Franciscan Sisters Take Walmart to Task Over Associates' Wages

La Crosse, Wis.-based congregation calls for greater pay accountability, transparency from Walmart
Photograph: Shutterstock

Saying Walmart Inc. has failed to address investor questions about whether its pay practices line up with the company's racial-justice goals, a La Crosse, Wis.-based congregation of Roman Catholic Sisters is calling on Walmart shareholders to back a proposal calling for greater pay accountability from the retailer.

The Franciscan Sisters of Perpetual Adoration are urging Walmart shareholders to vote at the company's annual meeting on June 1 for a proposal that asks Walmart to prepare a report on alignment of the company's starting pay with its stated racial-equity commitments.

In an SEC filing posted on Walmart's website April 25, the Sisters note that a 2021 proposal seeking this reporting from Walmart received "approximately 32% of the independent (non-Walton family) vote"—12.7% overall—last year. And although Walmart raised its absolute minimum pay for store associates to $12 an hour in 2021 ($15 at Sam's Club), that entry point is failing to keep up with Walmart peers that have raised their starting pay to at least $15 an hour and may be a missed opportunity for Walmart to make more meaningful progress against its racial-justice goals, the Sisters assert.

See also: Walmart on Its Workforce Goals: Good Progress, But "We've Got a Ways to Go"

"Given the concentration of people of color in low-paying jobs, boosting starting wages would advance Walmart’s stated commitment to help replace the structures of systemic racism," the Sisters state in their filing.

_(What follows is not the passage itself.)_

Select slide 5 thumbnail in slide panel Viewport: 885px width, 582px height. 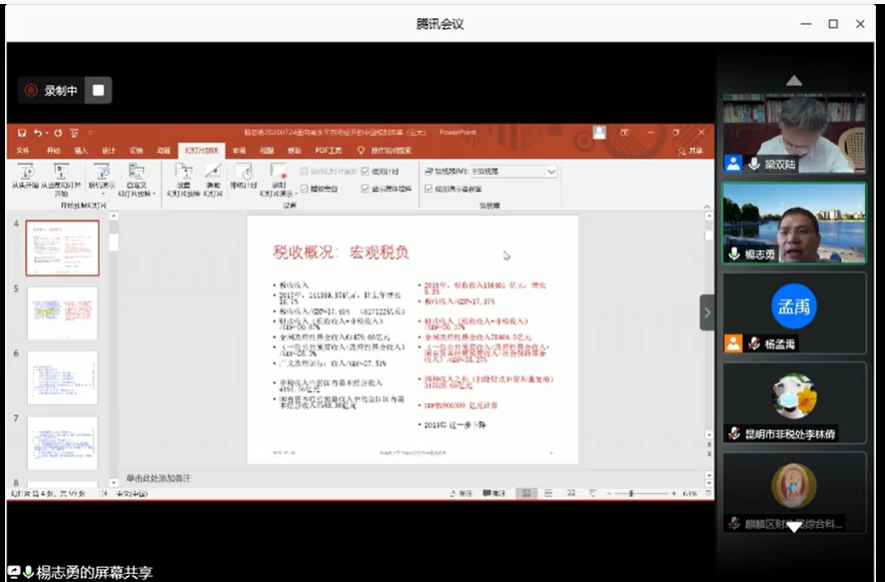click(62, 312)
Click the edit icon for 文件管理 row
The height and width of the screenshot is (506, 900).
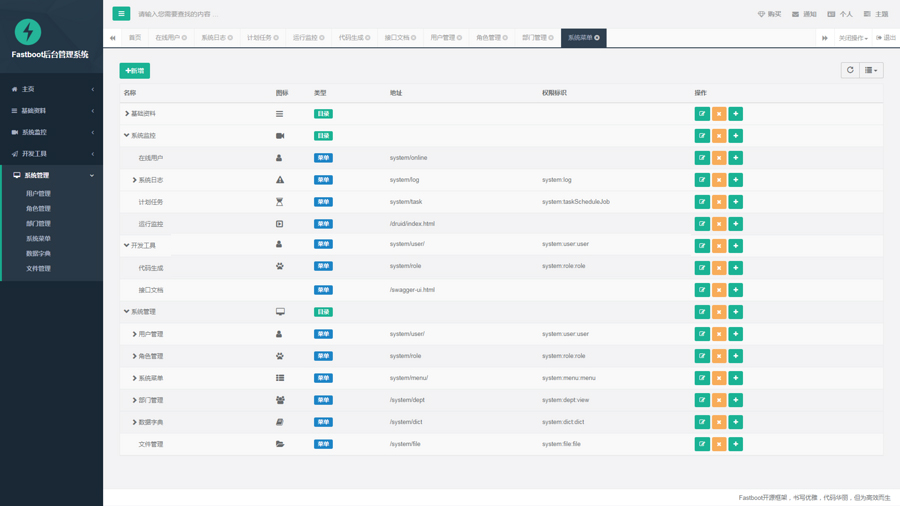[702, 444]
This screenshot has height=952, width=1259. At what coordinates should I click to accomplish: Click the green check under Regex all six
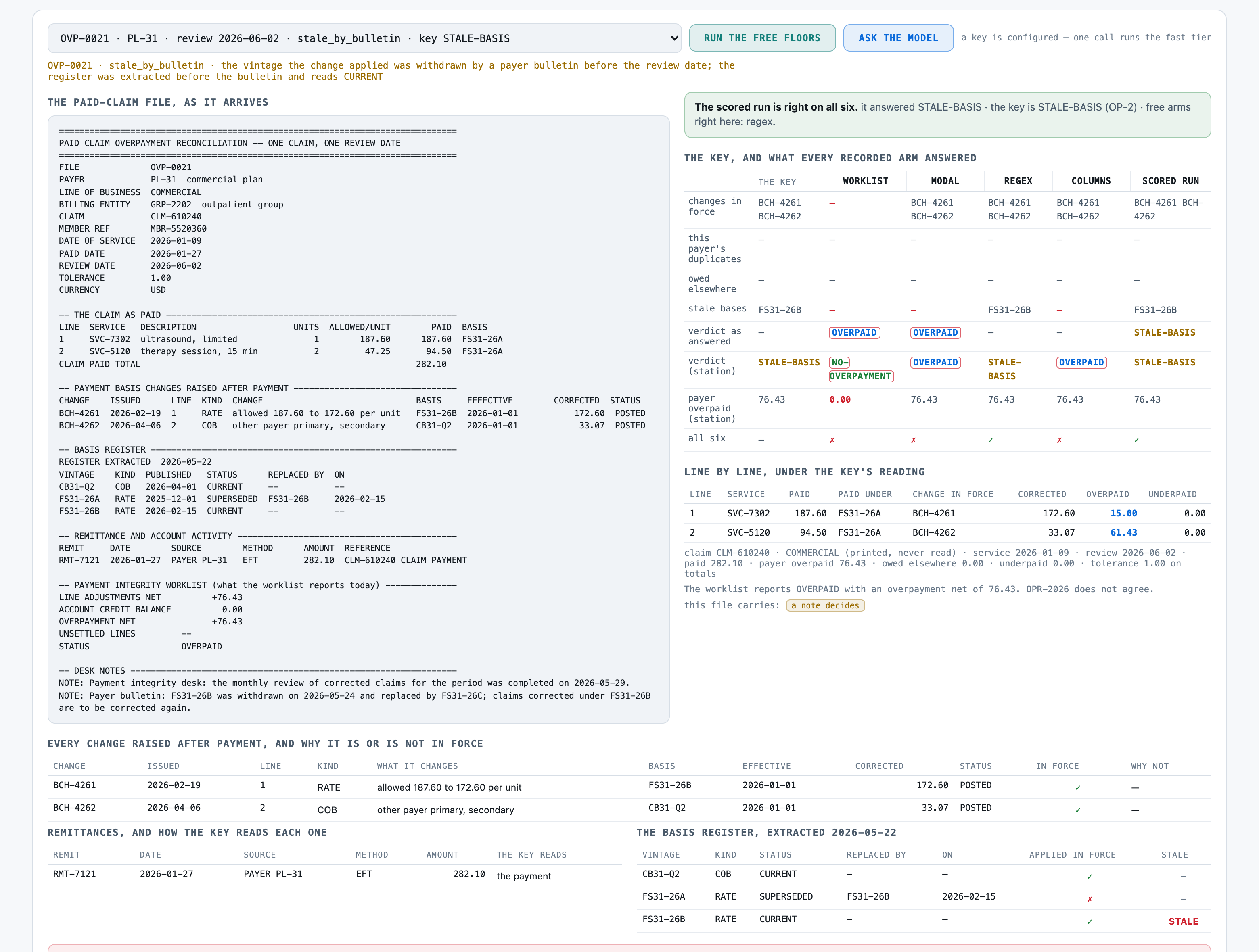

Walmart itself funded a report from McKinsey & Co., Race in the Workplace: The Black Experience, released in February 2021, that found that 45% of Black private-sector workers in the United States work in one of three industries with a large front-line presence: retail, healthcare, or accommodations and foodservice. In addition, according to the report, nearly three-quarters (73%) of Black retail workers make less than $30,000 a year.

Bentonville, Ark.-based Walmart has cited geographical cost-of-living differences and local labor-market dynamics as reasons it has opted not to set a uniform, nationwide $15 starting wage for associates, as many labor advocates have called for and as rival Amazon did in 2018 and Target did in 2020. Walmart, the largest private-sector employer in the U.S., employs nearly 1.6 million people across the country, according to the company's website.

However, wages below or even at $15 an hour may not be livable even in less-expensive locales, the Sisters write. "According to MIT’s Living Wage calculator, a single parent making $15 an hour working 40 hours a week even in a low-cost location like Oklahoma City makes only 75% of the amount necessary to support a family," they write.

Walmart is urging shareholders to vote against the proposal asking for the self-analysis. In its 2022 proxy statement, the retailer states: "We agree with the proponents that starting wages are important, and we believe ours are competitive and equitable. We disagree with the implication in the proposal that simply raising starting wages is the most meaningful measure the company can take to promote equity." Citing grant programs supported through its Center for Racial Equity, founded in 2021, as well as initiatives such as fee-free college tuition, the retailer continued, "We believe truly advancing equity in our business and in society involves taking deliberate action to address underlying causes of inequity and distinguishing ourselves with a comprehensive associate value proposition that enables the potential for upward mobility for our associates."

The Sisters challenge Walmart's current self-reporting in their concluding statements. "Walmart’s CDEI Report provides significant detail about the gender and racial makeup of Walmart’s workforce, but it does not contain any information about how those demographics correlate with starting wages," they write. "Analyzing and articulating how these realities align with Walmart’s basic beliefs and racial justice goals would enable the company to benchmark its own performance and identify opportunities to meet those commitments."